Bullying is a problem for many children on the school yard, and it’s crept into their digital worlds as well.
Researchers from the University of Wisconsin in Madison created a computer program to analyse tweets for their content and sentiment in order to determine how many of them were bully-related.
The program identified certain keywords as being related to bullying, such as “kicked”, “called”, “mean” and “suicide”, and ranked them, along with emoticons, to automatically tag tweets as bully-related or not.
Using this method, the research team claims that over 15,000 bully-related tweets are sent every day, equaling more than 100,000 every week.
Of course, Twitter users send a lot of tweets. Twitter CEO Dick Costolo says that the network sees over 230 million tweets each and every day, which means that bully-related tweets only account for a fraction of one percent of the total.
Still, those being bullied can’t seem to escape their tormentors even on Twitter, and those 15,000 tweets surely pack quite the virtual punch to someone who is being persecuted.

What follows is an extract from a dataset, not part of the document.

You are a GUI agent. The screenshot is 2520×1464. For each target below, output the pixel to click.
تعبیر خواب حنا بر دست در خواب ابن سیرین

Researchers say that they were able to identify the typical roles in a bullying encounter on Twitter, such as the bully, victim, accuser and defender, but that they also identified a new role: the reporter. This is a child who witnessed bullying but didn’t participate in any way. This raises questions of why children are not speaking up about bullying to adults in their lives, instead turning to 140-character observations.